Selected extract:
•••••
Hello everybody! Well, just to let you all know that there is a new Question on the Facebook page.
It’s quite a different type of question this time around and asks you to consider if science has anything to offer in discussions about ‘good’ and ‘bad’, ‘right’ and ‘wrong’. Traditionally science has kept away from more abstract concepts such as this, but recently there has been something of a debate taking place.
Watch the video and have a discussion with your partners or, if you have problems contacting eachother, I would still be very interested in reading any comments you personally might like to make on the blog. I will write a transcript for the blog, so if you have problems watching it, you should still be able to understand the argument.
Please feel to email me (or Skype if I’m on-line).
I hope you enjoy thinking about this issue and genuinely look forward to reading/hearing your responses.
•••••
[Stored data entries]
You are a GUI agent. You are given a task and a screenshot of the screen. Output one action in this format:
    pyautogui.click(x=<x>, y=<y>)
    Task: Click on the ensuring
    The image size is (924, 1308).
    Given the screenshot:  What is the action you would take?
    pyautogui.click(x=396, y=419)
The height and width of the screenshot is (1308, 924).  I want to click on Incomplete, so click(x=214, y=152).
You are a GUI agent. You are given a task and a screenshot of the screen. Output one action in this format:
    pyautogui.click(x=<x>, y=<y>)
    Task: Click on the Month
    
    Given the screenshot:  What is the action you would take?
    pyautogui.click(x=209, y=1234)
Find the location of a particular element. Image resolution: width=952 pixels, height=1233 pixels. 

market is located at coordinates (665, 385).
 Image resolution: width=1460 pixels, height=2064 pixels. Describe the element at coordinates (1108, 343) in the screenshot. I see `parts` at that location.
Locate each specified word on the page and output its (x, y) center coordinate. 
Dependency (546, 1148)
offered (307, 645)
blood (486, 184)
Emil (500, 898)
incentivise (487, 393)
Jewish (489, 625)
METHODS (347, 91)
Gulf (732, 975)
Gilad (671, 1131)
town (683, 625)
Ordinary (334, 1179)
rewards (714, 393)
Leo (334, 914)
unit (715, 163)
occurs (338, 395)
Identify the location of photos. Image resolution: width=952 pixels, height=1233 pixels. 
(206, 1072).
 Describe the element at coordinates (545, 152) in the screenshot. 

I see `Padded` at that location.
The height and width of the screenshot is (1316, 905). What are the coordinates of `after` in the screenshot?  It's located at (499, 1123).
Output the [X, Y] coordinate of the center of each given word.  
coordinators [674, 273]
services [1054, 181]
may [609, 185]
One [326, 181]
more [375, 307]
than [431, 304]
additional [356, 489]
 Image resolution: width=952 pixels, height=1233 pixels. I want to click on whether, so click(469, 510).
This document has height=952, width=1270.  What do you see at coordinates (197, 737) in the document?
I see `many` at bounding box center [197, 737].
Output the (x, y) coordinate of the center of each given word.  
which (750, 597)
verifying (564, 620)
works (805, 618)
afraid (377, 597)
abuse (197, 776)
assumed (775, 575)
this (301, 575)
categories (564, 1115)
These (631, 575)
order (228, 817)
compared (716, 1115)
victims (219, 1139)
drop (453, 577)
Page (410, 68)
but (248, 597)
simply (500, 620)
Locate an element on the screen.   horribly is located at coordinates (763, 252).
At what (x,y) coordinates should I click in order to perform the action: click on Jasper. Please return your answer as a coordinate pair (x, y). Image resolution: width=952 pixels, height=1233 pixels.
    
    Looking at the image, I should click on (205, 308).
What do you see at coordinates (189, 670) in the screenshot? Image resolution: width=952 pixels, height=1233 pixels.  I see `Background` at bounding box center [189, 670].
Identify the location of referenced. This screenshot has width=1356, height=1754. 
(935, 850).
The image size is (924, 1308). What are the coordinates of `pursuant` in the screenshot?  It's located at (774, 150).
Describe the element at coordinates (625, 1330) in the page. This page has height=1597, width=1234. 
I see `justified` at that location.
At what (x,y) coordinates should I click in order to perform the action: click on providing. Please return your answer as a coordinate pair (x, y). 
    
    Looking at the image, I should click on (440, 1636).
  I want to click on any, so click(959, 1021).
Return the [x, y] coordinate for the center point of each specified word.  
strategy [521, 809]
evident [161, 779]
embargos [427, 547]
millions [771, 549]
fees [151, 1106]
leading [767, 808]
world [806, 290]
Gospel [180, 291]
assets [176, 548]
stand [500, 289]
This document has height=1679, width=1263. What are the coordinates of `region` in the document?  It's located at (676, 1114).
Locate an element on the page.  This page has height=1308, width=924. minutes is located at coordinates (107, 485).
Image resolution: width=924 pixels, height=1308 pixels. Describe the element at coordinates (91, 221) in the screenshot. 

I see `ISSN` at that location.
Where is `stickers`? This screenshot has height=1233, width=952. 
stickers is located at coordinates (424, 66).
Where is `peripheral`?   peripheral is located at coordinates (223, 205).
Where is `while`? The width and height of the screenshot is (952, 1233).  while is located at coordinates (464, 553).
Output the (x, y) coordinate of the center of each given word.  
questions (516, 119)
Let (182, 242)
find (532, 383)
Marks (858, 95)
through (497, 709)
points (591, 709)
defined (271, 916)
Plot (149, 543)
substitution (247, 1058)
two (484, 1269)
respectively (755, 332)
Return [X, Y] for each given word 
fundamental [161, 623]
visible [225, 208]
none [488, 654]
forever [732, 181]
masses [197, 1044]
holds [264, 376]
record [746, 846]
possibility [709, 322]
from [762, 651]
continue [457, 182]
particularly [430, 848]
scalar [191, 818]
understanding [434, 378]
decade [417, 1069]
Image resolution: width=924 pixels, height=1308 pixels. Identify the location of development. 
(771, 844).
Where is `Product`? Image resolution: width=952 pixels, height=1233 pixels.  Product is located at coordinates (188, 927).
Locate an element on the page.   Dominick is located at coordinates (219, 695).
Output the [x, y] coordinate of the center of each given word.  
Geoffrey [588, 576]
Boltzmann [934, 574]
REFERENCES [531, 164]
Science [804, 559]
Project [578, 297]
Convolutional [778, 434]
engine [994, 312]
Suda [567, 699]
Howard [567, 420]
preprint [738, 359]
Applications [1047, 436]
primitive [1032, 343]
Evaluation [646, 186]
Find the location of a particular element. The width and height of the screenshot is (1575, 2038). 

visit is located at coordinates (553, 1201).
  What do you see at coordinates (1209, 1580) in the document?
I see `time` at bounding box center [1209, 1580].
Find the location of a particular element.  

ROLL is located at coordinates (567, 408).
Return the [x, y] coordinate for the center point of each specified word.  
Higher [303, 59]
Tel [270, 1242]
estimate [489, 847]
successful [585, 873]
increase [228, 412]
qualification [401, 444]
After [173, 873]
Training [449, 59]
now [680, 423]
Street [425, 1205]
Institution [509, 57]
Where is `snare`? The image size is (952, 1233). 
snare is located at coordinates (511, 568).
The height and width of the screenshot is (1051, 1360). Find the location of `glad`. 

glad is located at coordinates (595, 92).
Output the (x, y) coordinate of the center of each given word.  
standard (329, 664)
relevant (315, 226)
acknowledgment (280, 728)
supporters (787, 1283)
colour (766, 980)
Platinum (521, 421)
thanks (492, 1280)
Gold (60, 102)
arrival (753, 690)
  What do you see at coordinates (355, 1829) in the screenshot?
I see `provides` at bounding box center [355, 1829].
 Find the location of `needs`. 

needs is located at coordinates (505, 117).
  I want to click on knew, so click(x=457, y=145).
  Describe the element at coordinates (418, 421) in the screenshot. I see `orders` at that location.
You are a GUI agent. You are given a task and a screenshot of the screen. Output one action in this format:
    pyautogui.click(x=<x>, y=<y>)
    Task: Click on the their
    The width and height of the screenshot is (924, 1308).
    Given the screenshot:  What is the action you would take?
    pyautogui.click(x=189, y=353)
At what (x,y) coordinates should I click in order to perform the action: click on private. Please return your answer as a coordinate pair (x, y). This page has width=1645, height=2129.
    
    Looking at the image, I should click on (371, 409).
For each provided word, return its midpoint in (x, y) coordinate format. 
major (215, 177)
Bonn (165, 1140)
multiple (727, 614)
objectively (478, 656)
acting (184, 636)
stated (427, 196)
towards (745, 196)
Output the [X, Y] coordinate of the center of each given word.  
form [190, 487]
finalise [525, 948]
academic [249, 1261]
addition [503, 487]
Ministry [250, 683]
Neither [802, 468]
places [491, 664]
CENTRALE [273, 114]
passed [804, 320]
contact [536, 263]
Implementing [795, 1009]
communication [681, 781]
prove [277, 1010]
•••••
Complete the following:
[1] Explain why a transcript of the video will be written for the blog, according to the post announcing the new Facebook question.
[2] Carry on writing the post announcing the new Facebook question, starting after its last sentence.

Answers by task:
[1] The transcript is meant for anyone who has trouble watching the video, so they can still understand the argument it presents.

[2]
Transcript of the Question:
The Good, Bad and Science
This question starts by considering the type of questions we ask in science. Generally speaking, in experimental science, we tend tend to set up hypotheses. An hypothesis is a question, or sometimes a statement, that can be proved or disproved through experimentation. So, a question might be ‘how many leaves are there on a that tree?’ or ‘how many pebbles are there on that beach?’ These would give a definitive answer (in this case a number). A hypothesis would be ‘does the area of each leaf decrease with height up the tree?’ or ‘do the pebbles get smaller in size along the beach?’ The questions we ask and the hypotheses we formulate are of vital importance and are (and have been for over 100 years) one of the central features of modern science. We have come a long way using such an approach, but it has necessarily limited the type of question we ask. We tend to only ask questions that we stand a chance of being able to answer. Broader more conceptual concerns, such as what is ‘good’ and ‘bad’, or what is ‘right’ and ‘wrong’ tend to have been the preserve of theologians and philosophers.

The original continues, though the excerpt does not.